Major Arcana · 14
Temperance
Tarot de Marseille: Tempérance
A winged figure pouring liquid from one vessel into another. The principle of alchemical mixing — the patient integration of two things that the previous cards have kept separate.
Card summary
- Distorted expression
- Compromise that dilutes both ingredients, the moderation that comes from fear, the bland middle-position that is actually a refusal to commit to either substance.
- Refined expression
- True integration. The capacity to hold and combine opposing energies — passion and discipline, intimacy and solitude, the human and the spiritual — without losing either one in the mixing.
- Key question
- What two things in my life have I been keeping separate that are now ready to be combined — and what would the right proportion of each look like?
The image
A winged figure stands holding two vessels, often pitchers. Liquid flows from one to the other — a continuous, careful, deliberate stream. Sometimes one foot is on land and one in water. The figure’s gaze is on the pouring. The Marseille Tempérance is calm, focused, mid-action.
What it represents
After Death’s necessary clearing, Temperance is what happens with the space that opens. It is the mixing card — the alchemical operation of combining two substances in correct proportion to produce something new. Jodorowsky reads this card as the patient inner work that follows a major release: the slow integration of what has been kept apart.
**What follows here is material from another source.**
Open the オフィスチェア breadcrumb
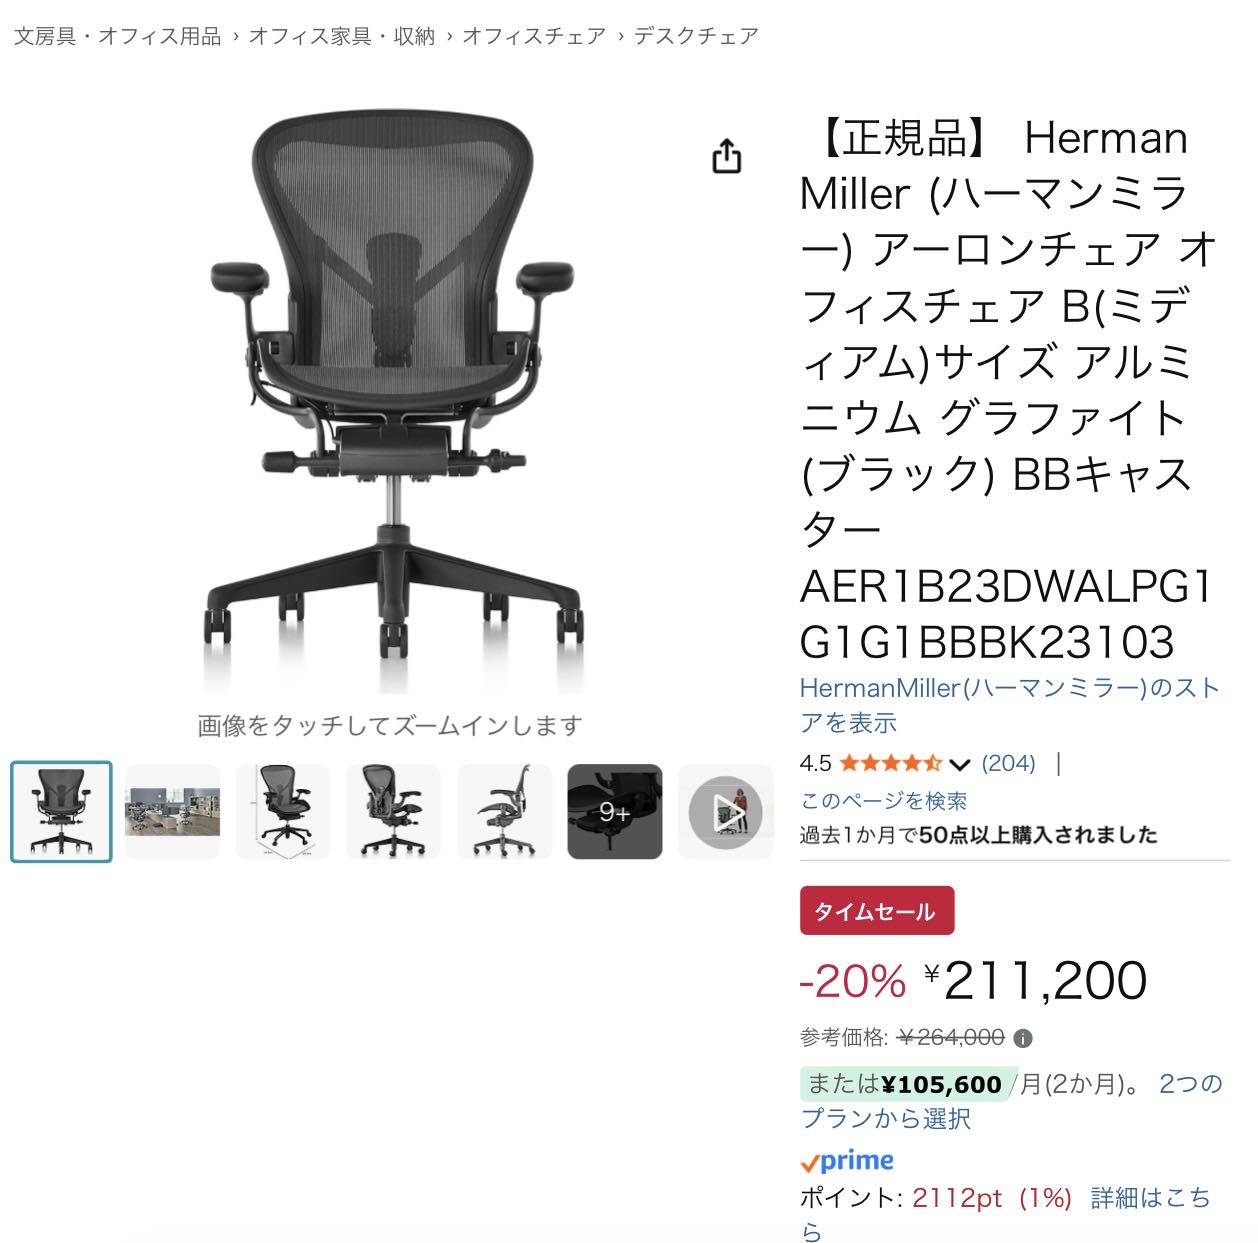This screenshot has height=1243, width=1258. (534, 36)
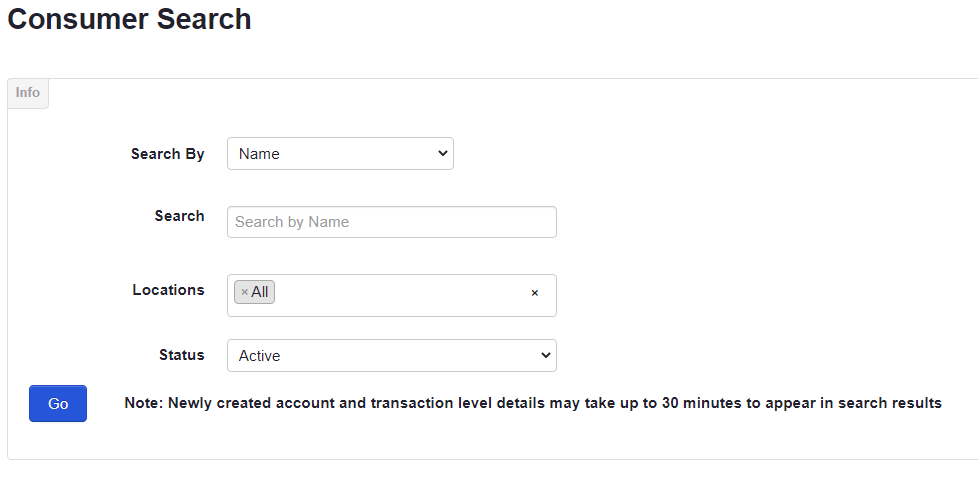Click the "Active" value in Status
The image size is (978, 480).
[x=260, y=356]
Psychologically, Temperance is the part of you that can hold opposites in working tension long enough for them to become a single new thing. The masculine and feminine in you. The spiritual and the bodily. The wild and the disciplined. The willingness to enter relationship and the need for solitude. Temperance does not pick one. It pours them carefully together.
When it appears in you
Temperance’s energy appears in periods of slow integration. After a big change. After grief. After a major insight that needs to find its way into the texture of ordinary life. The card is rarely dramatic. Its work is the patient pouring, day after day, of the same careful substances. The mature relationship that has stopped being a series of crises and become a long mixing. The vocation that has finally integrated who you are with what you do.
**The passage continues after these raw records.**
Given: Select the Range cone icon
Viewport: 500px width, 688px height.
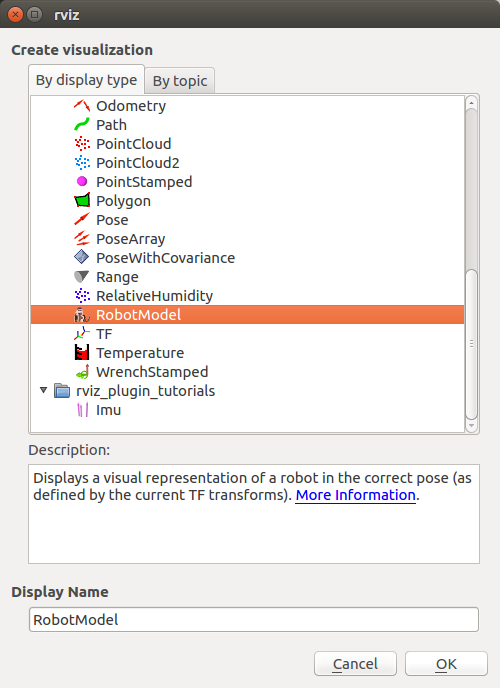Looking at the screenshot, I should pos(82,276).
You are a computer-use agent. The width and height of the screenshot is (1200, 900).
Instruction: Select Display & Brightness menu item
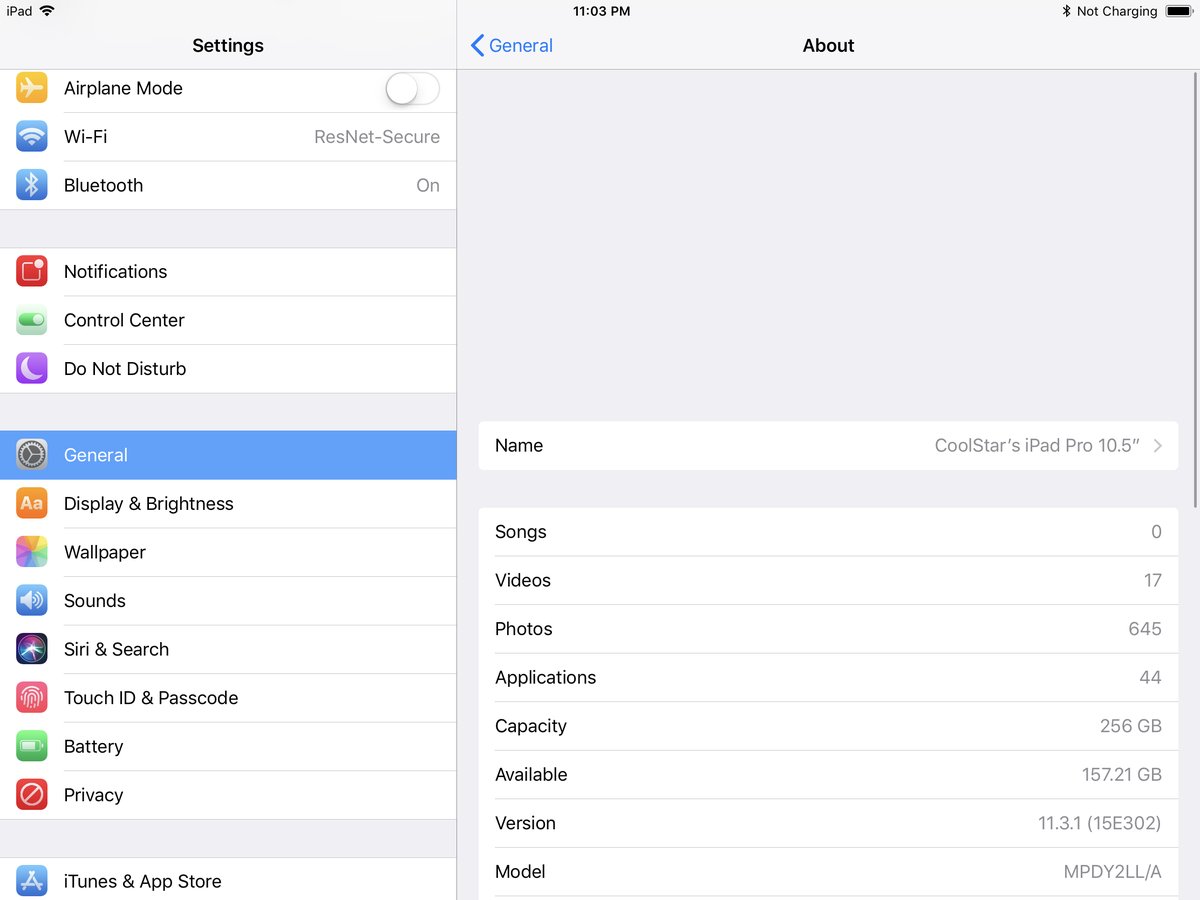(148, 504)
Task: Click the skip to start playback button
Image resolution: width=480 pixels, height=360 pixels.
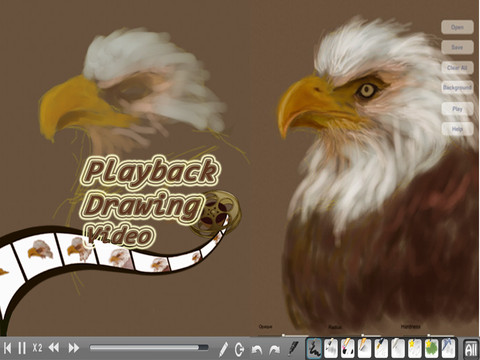Action: (8, 348)
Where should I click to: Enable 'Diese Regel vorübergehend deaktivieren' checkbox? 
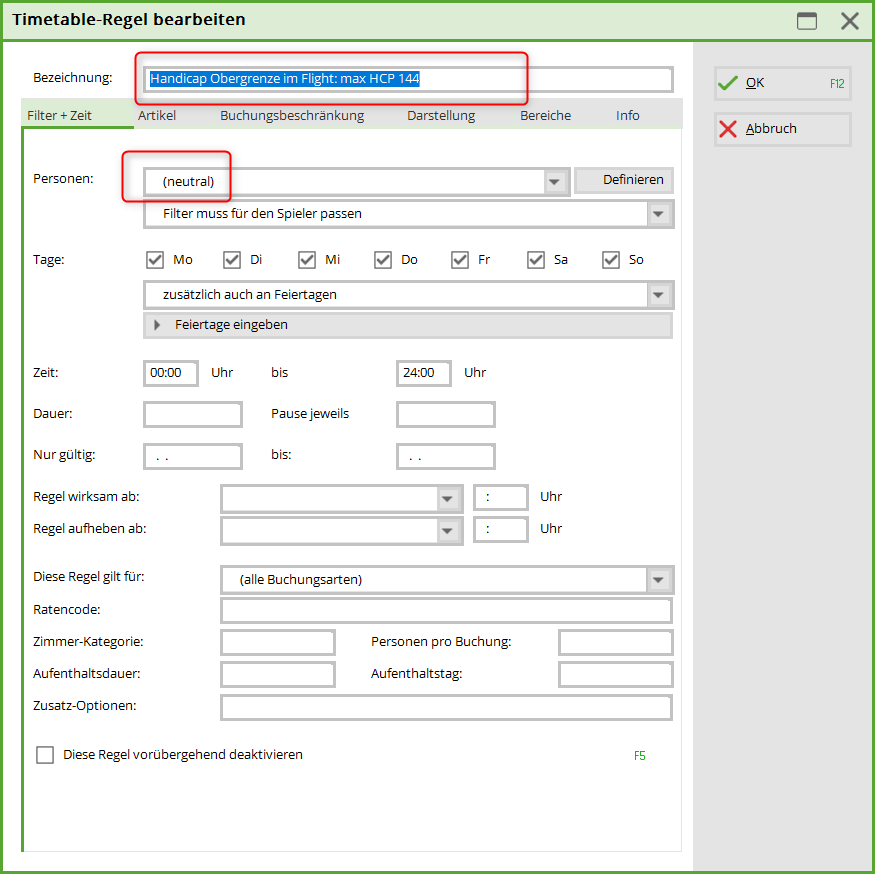(x=45, y=755)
In distorted form, Temperance becomes the compromise that loses both substances. The middle-path chosen because both extremes were too scary. The marriage in which both partners have given up enough of themselves that what remains is neither. Temperance is not the elimination of intensity — it is the integration of intensities. The distorted version is dilution.
The work
Identify two qualities in yourself that you have been treating as opposed. The serious and the playful. The independent and the connected. The disciplined and the spontaneous. Now ask: what would it look like to have both in working proportion, rather than picking one and rejecting the other?
The pouring in the image is slow. Temperance does not produce its mixture instantly. The work is the daily, attentive proportion-making. The reward, after months or years, is a substance that neither vessel could have produced alone.